• ACTION ITEM: Copy out every line from the records that includes "near".
INFORMATION PROVIDED: Begin
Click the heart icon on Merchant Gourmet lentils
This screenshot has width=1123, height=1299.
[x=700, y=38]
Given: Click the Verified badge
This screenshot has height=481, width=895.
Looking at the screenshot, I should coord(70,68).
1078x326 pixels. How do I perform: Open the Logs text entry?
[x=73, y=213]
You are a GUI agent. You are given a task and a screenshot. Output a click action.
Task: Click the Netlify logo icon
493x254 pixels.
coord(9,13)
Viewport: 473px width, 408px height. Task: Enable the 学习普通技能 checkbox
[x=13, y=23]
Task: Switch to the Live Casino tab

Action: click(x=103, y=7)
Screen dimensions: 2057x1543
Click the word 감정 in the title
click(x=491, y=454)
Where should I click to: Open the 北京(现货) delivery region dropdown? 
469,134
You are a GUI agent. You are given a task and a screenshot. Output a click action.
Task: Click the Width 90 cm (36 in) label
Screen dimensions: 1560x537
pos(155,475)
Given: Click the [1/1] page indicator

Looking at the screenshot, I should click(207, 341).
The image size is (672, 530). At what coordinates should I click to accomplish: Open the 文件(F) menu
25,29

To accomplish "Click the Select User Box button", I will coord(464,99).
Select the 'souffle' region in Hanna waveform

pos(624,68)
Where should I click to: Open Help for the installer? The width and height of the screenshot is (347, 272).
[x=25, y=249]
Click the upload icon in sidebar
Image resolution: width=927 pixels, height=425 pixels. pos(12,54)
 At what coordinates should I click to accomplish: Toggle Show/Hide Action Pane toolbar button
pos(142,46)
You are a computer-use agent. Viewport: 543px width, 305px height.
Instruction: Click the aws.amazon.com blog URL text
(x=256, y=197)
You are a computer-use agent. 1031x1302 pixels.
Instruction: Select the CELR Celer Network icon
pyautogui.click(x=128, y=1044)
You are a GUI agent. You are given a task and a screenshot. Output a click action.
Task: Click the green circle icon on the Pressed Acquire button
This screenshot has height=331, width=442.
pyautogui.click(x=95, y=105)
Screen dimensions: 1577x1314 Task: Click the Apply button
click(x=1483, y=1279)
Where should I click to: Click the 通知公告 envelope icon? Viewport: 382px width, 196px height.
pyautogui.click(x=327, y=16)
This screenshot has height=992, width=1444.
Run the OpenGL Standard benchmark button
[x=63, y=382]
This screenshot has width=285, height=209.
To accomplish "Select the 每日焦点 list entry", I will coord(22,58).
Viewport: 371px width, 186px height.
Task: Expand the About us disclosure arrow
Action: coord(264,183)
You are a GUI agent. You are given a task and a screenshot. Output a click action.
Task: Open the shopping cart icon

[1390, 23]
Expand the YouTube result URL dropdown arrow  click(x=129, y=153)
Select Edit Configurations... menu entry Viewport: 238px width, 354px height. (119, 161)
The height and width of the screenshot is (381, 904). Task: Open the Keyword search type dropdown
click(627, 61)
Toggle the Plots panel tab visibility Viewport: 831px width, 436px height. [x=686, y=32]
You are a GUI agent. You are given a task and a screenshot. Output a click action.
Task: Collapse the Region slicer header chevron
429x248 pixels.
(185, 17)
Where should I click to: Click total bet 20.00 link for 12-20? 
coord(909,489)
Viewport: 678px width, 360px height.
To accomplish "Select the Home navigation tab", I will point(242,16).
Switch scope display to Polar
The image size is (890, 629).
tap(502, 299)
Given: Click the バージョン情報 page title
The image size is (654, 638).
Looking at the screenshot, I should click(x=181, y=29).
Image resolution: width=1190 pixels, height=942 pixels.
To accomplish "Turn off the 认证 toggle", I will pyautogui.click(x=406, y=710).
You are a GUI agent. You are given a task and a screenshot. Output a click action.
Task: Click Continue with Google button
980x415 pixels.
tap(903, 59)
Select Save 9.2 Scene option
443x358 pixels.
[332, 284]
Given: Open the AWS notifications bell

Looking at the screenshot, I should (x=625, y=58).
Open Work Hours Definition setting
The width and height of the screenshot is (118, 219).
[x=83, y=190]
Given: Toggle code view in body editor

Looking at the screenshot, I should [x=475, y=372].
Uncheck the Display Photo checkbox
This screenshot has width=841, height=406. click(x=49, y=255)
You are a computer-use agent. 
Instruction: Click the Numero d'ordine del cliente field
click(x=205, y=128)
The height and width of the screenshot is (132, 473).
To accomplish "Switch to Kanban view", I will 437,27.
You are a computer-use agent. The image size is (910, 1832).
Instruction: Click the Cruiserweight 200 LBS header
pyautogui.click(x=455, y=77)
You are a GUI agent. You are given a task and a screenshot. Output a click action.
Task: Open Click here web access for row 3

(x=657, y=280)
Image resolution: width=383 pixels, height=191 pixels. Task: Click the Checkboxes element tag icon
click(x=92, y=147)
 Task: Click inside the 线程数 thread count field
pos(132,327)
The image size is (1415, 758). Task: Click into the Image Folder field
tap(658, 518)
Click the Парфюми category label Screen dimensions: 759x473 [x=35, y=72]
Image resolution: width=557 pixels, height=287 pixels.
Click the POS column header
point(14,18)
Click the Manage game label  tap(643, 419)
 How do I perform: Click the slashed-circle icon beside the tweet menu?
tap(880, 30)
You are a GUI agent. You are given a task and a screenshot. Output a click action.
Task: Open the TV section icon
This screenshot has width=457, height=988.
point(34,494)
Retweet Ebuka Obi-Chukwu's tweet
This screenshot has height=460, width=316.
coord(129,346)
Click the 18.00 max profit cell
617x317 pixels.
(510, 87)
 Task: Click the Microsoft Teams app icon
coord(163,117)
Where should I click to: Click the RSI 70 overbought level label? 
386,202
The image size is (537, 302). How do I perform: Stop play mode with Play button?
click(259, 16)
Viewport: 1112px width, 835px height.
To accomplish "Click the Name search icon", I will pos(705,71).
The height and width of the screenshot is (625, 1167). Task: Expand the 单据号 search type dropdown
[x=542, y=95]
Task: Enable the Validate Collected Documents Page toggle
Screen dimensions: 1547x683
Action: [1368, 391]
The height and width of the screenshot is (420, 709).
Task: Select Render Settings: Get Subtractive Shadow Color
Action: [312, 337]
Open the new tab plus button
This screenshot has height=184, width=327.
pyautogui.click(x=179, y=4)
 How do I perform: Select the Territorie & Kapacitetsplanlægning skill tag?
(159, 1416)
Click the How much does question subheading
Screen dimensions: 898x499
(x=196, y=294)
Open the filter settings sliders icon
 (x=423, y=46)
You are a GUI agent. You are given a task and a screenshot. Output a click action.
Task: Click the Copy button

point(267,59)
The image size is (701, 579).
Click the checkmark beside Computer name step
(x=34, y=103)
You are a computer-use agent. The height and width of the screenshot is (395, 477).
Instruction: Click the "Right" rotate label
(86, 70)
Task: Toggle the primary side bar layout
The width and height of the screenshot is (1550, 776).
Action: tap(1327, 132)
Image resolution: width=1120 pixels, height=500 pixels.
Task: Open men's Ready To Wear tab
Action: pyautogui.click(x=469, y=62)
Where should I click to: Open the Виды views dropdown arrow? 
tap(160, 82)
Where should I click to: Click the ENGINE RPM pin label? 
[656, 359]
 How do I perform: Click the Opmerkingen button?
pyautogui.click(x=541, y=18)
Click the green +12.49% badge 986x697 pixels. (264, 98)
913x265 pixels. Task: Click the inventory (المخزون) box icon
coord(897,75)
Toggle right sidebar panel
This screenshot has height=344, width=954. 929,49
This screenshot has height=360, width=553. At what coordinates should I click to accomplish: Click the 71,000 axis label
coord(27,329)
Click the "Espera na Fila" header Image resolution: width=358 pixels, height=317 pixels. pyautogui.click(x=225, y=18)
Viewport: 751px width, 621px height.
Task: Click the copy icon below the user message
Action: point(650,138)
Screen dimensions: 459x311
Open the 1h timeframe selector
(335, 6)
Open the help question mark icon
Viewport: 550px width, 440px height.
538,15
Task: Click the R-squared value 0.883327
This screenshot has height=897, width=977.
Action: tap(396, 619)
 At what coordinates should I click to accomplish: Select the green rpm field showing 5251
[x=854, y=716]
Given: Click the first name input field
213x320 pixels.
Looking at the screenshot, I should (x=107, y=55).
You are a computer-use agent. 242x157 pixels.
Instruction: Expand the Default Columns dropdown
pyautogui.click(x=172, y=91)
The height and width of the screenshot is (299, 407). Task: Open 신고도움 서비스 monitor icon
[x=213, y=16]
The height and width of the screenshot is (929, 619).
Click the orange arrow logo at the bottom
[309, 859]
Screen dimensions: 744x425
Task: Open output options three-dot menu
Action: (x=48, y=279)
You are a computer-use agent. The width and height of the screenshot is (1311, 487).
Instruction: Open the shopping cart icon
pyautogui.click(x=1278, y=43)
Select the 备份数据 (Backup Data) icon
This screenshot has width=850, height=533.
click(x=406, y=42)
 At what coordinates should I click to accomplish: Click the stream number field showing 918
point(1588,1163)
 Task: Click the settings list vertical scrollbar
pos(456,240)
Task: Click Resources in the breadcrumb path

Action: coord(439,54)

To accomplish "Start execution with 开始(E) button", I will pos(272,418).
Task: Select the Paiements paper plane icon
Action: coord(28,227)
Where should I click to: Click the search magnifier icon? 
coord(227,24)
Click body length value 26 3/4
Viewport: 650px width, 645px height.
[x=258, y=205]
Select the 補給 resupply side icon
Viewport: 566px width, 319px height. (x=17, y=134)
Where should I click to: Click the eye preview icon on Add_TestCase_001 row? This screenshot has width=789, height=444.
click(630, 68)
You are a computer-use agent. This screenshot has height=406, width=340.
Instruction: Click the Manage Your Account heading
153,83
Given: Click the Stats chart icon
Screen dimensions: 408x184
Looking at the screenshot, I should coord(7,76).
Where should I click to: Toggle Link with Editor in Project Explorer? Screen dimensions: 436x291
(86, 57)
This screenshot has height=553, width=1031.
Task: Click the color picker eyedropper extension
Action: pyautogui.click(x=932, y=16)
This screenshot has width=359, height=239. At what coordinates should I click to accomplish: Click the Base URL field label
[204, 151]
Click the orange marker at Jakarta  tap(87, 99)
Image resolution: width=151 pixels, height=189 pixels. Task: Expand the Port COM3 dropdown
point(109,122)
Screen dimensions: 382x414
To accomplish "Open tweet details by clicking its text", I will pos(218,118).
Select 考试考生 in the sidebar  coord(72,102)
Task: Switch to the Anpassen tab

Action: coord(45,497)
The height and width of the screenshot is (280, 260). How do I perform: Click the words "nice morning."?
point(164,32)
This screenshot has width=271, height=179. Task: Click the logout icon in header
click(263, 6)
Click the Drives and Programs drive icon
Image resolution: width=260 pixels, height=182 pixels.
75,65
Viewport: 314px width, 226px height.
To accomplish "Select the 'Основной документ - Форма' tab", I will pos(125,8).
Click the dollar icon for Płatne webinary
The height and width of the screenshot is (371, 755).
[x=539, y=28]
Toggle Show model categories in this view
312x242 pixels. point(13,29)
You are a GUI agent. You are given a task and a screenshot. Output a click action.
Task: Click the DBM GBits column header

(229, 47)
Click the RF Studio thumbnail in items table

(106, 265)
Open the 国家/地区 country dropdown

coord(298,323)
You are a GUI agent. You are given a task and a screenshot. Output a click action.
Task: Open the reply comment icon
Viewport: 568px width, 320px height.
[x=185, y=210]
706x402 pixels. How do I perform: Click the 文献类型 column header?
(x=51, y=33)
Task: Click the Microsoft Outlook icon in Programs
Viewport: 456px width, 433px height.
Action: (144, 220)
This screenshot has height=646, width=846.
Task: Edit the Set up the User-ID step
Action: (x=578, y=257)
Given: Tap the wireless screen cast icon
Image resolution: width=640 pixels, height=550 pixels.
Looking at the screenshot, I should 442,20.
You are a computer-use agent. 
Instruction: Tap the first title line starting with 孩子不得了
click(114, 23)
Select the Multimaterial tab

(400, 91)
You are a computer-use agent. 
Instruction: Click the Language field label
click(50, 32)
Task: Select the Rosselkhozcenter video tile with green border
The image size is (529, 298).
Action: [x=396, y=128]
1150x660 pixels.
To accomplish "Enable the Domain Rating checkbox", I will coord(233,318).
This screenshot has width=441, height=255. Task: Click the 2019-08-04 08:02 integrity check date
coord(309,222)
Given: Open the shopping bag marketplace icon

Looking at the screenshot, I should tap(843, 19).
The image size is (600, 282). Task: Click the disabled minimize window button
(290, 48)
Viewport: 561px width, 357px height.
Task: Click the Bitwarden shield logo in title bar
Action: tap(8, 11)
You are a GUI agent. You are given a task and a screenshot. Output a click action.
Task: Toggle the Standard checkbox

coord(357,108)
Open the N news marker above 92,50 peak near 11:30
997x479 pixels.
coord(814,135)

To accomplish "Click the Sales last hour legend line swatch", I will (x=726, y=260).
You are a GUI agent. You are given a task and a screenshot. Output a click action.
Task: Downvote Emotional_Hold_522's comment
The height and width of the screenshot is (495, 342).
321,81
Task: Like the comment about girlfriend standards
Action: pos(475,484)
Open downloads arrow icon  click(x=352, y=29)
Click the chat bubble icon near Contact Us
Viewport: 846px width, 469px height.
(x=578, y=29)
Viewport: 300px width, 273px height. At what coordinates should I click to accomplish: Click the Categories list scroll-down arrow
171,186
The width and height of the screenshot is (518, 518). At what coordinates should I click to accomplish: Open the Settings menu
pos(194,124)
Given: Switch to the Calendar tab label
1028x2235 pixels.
INFORMATION PROVIDED: End
• OUTPUT OF THE EXERCISE:
Open the N news marker above 92,50 peak near 11:30
Click the chat bubble icon near Contact Us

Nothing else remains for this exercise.